Tuesday 6 April 2010

How to tell Republicans from Democrats

...and here's an old piece published just before health reform was passed.


On the last day, the left and the right…

The last full day of conflict and strategy on the health reform bill.

Here’s the left, negotiating with the various factions on serious issues such as abortion, Roe, the Hyde Amendment, budget concerns, CBO projections, reconciliation, parliamentary process. You know, doing their jobs, serving the people who sent them to Washington.

Here’s the right, showing their giggling-down-the-hall-chased-by-asylum-nurses insanity and wild-eyed desperation. They’re out on the Hill calling Frank a faggot and civil rights campaigner John Lewis a nigger, shrieking that the health reform “proves” that Obama’s too stupid to be president, and circulating a fake memo trying to scare stupid people on the Medicare issue, trying to stop the government from working entirely by stalking the halls of Congress and demanding that the Democrats surmount one needless hurdle after another (“We demand that all representatives bring their birth certificate to the vote!”), screeching that the legislative tools which are okay when used by Republicans are treason when used by Democrats, making ugly noises about their Brownings and their other guns, threatening doomed lawsuits and doomed violent uprisings, and screaming lies about gay HIV patients, tax hikes, rationing, death panels, killing grandma, freebies for gays and blacks and illegals, and abortions.

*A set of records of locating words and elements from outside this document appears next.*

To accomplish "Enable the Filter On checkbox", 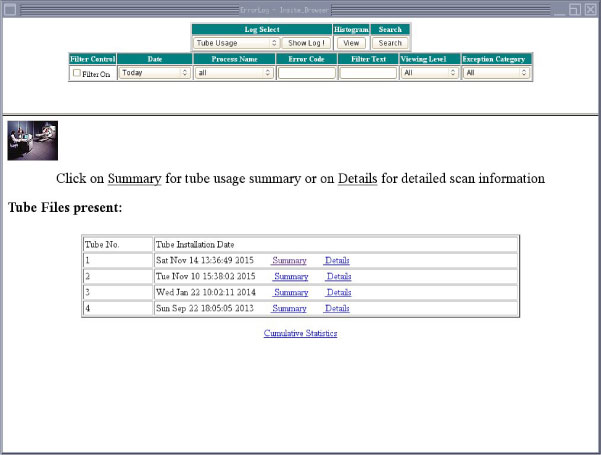I will click(x=78, y=73).
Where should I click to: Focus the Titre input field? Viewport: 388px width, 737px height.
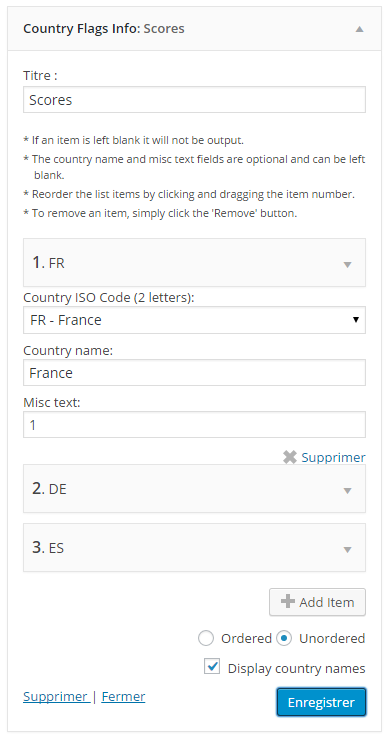coord(194,100)
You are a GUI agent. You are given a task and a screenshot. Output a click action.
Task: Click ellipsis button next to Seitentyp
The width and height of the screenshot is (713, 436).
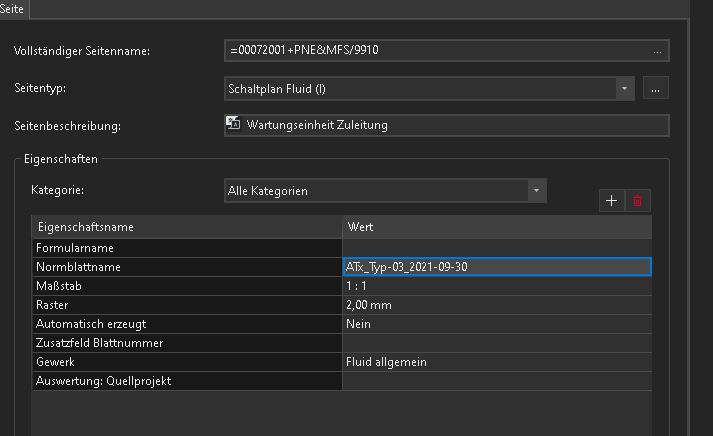coord(655,89)
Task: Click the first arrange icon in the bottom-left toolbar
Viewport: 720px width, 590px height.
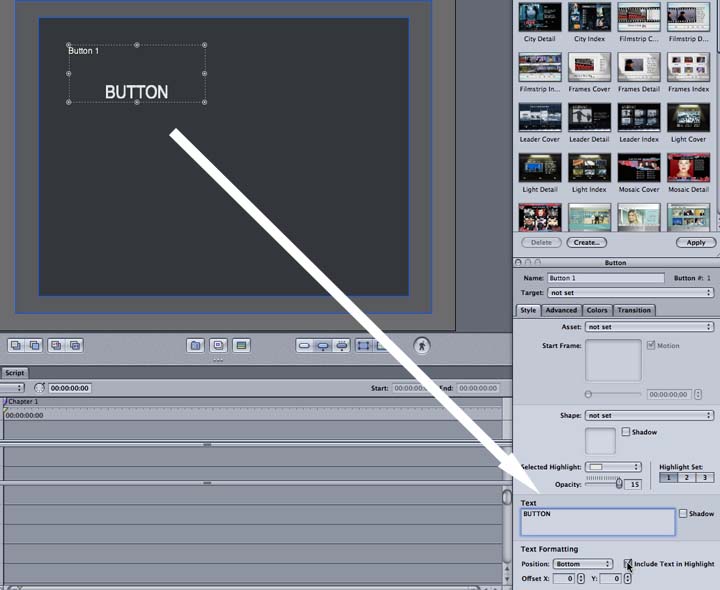Action: click(15, 345)
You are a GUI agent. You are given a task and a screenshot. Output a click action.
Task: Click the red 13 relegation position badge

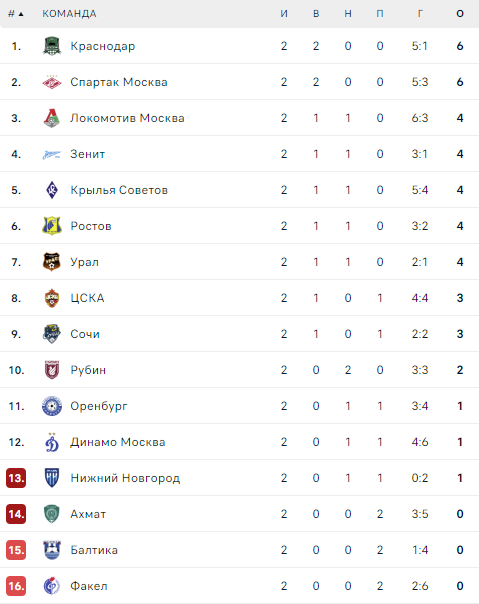point(16,478)
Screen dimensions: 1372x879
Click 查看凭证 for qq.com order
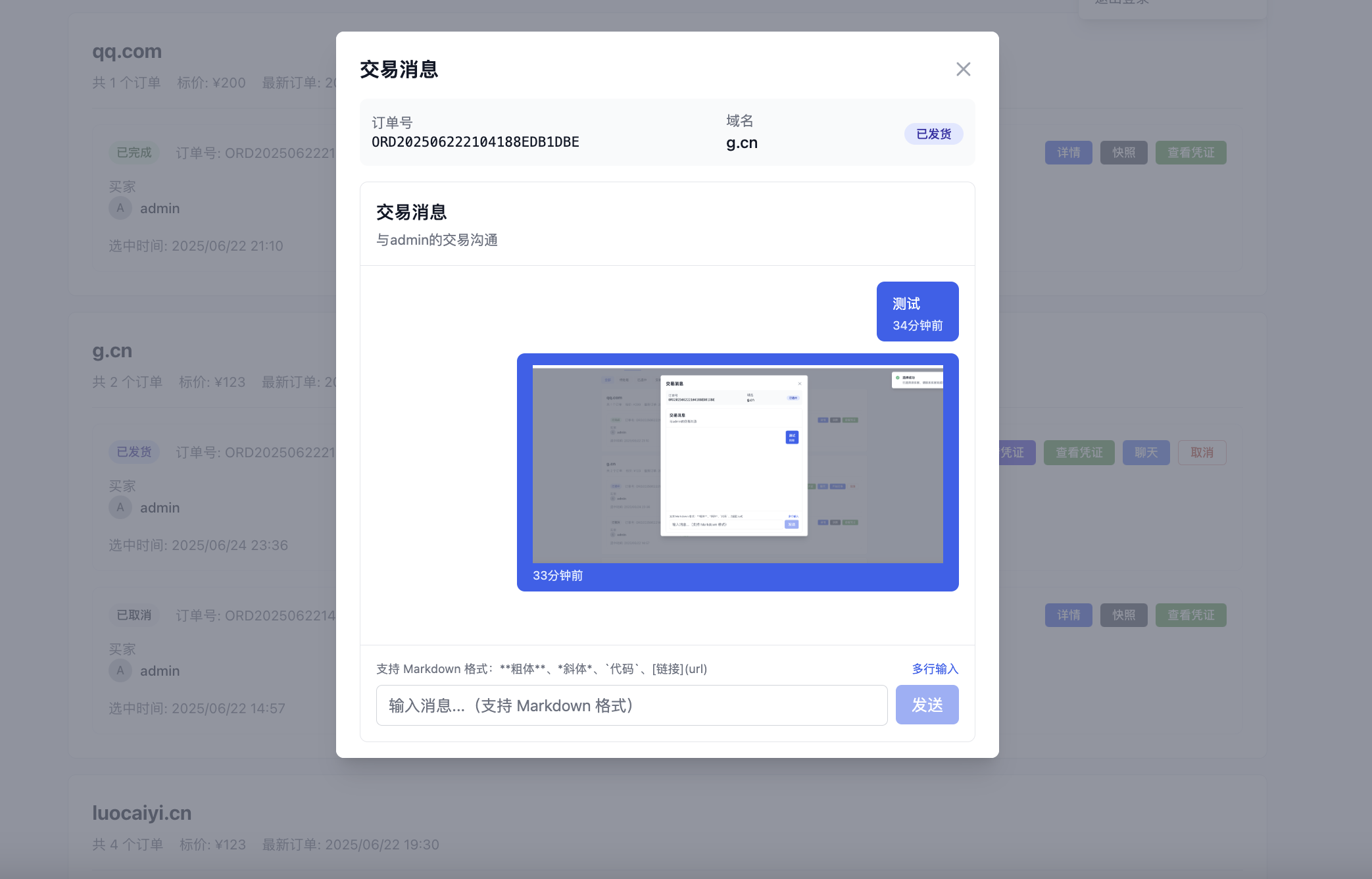pos(1190,153)
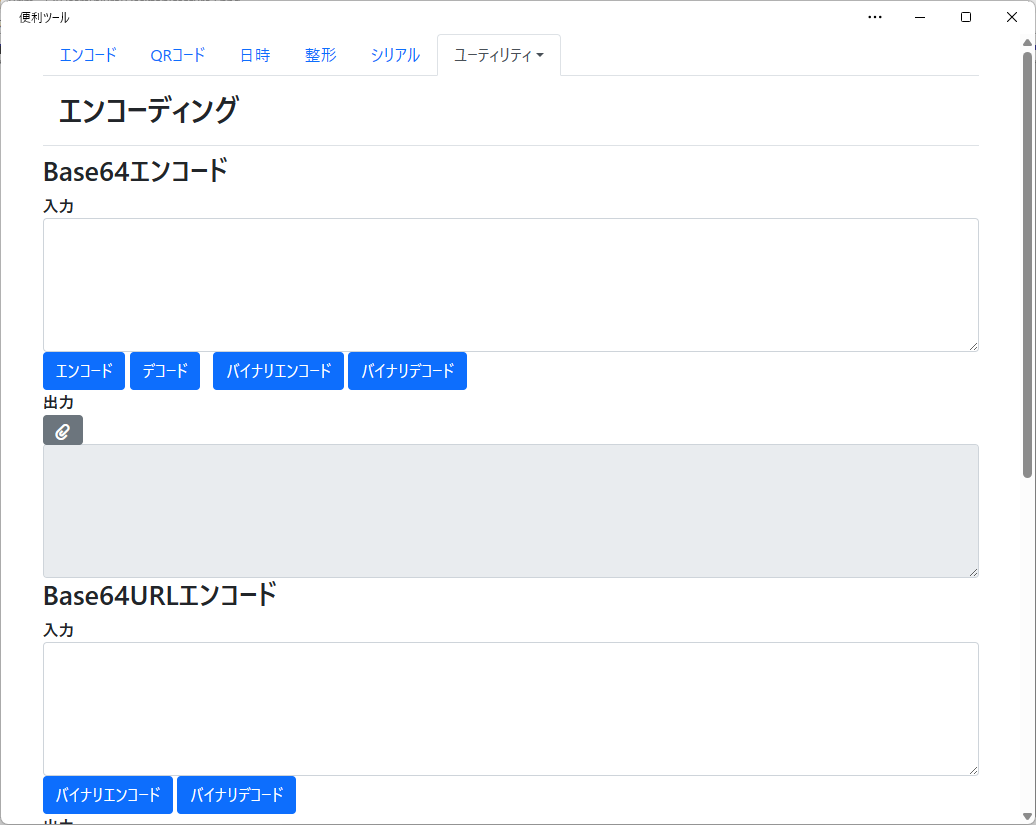Click the Base64 デコード button
Screen dimensions: 1036x825
(x=165, y=371)
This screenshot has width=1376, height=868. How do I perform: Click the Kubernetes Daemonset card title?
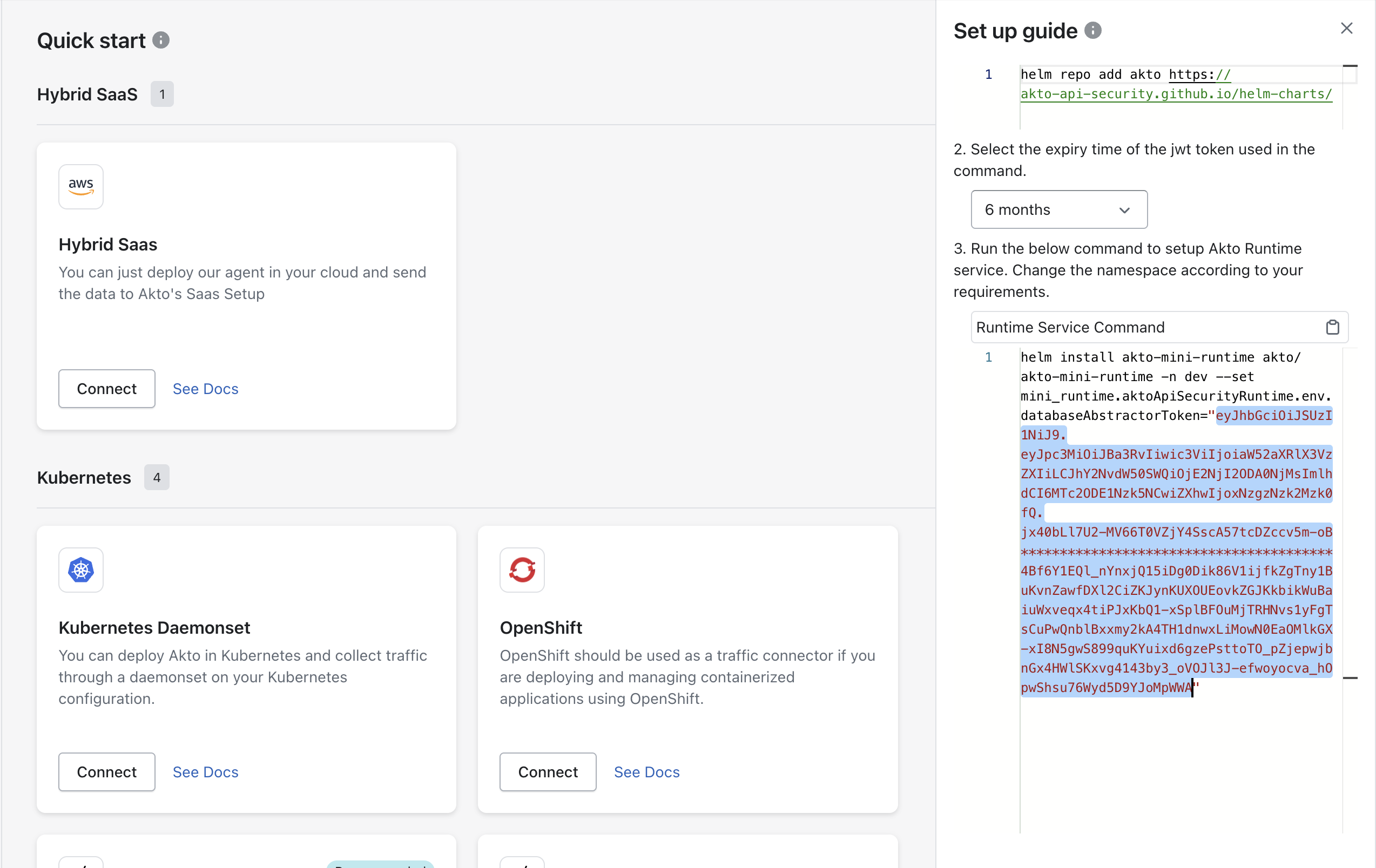154,628
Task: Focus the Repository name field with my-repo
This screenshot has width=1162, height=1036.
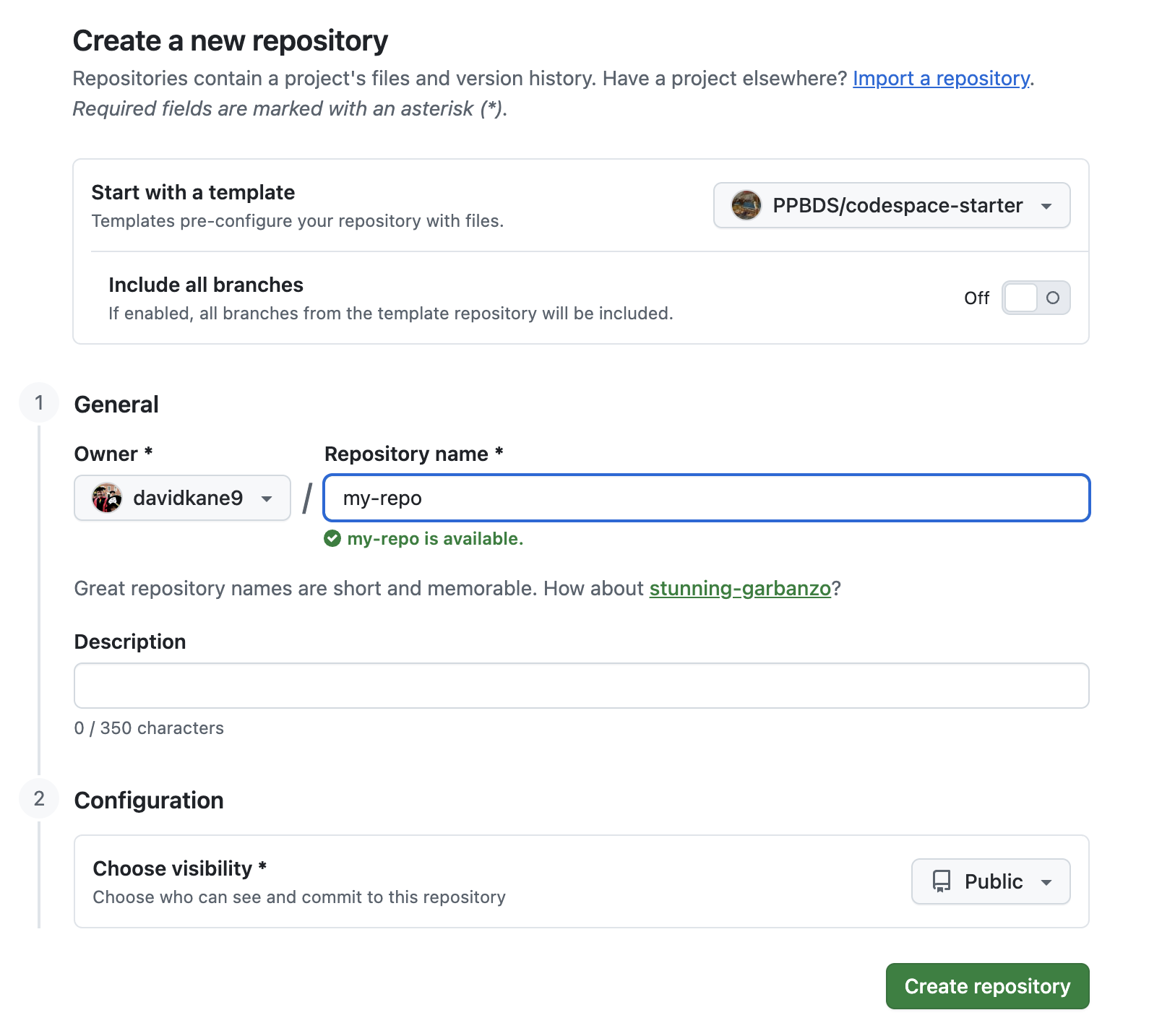Action: 706,498
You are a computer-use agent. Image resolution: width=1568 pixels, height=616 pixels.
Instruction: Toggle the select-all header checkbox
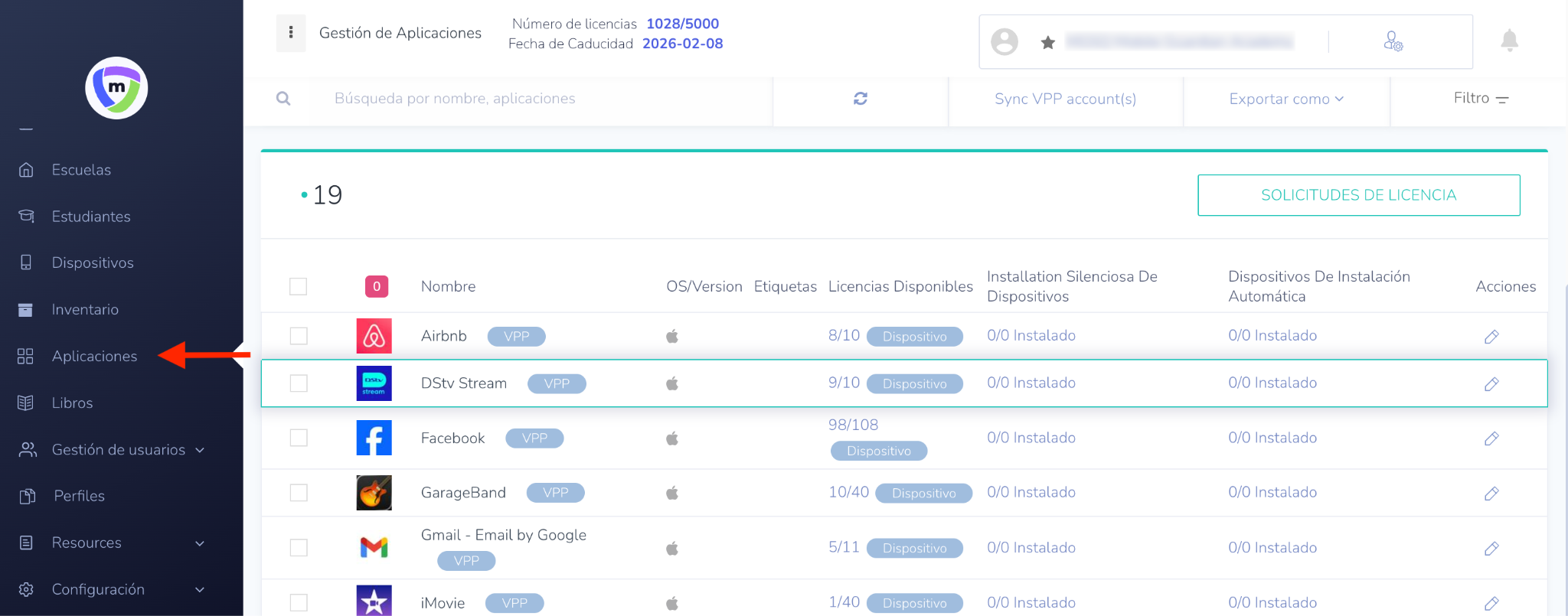pyautogui.click(x=299, y=286)
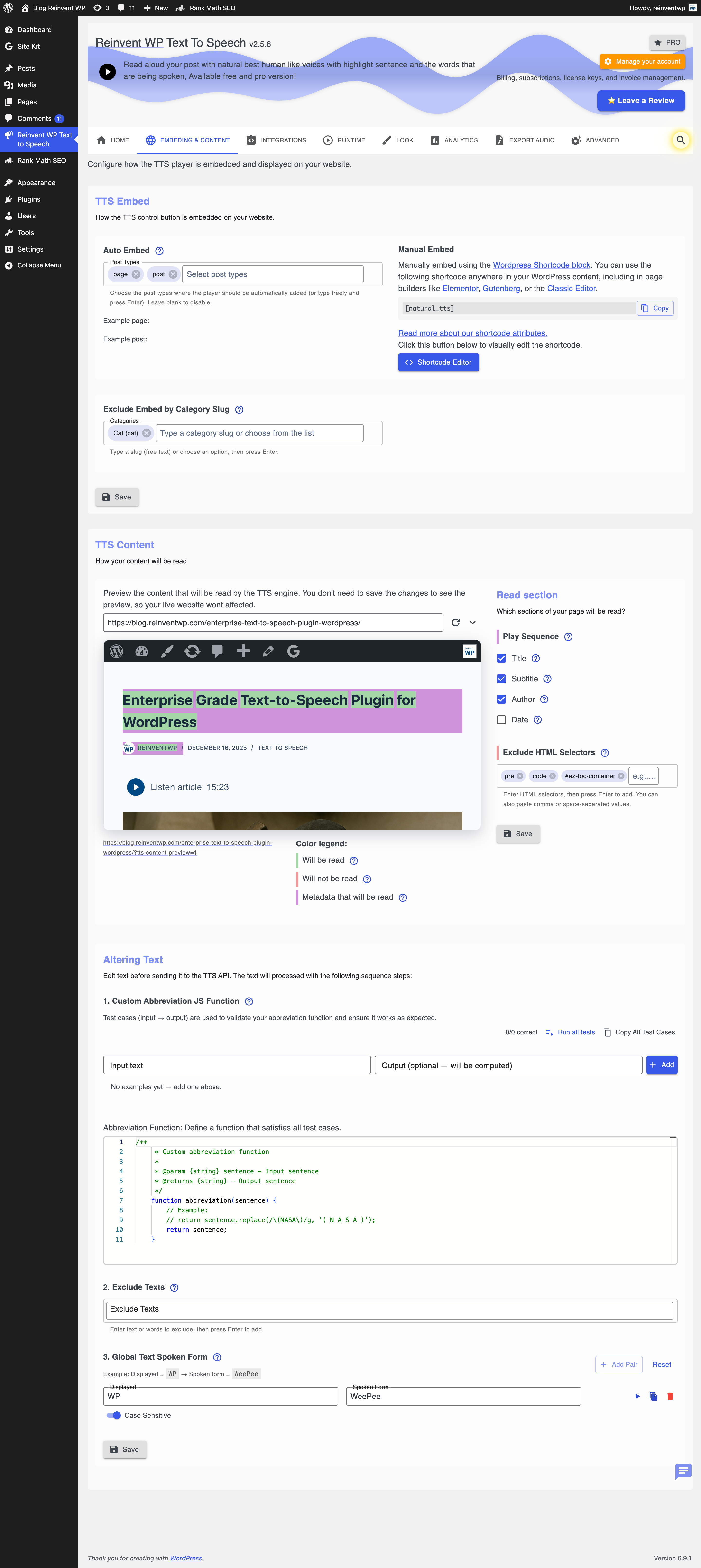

One of these lunatics hopes to be “Speaker Boehner” so he can have that tanning bed right there in his office, for himself and for any subteen girl with body image problems who happens to stop by.

One of them hopes to be “Majority Leader McConnell” so he can stop the government from functioning entirely.

And one of these deranged doppelgangers will be Obama’s 2012 opponent. Let’s keep that in mind. The first time since William Jennings Bryan and Horace Greeley that we face the prospect of having a major national party nominate someone who is clinically insane (although we also had a close call with Curtis LeMay and Pat Robertson).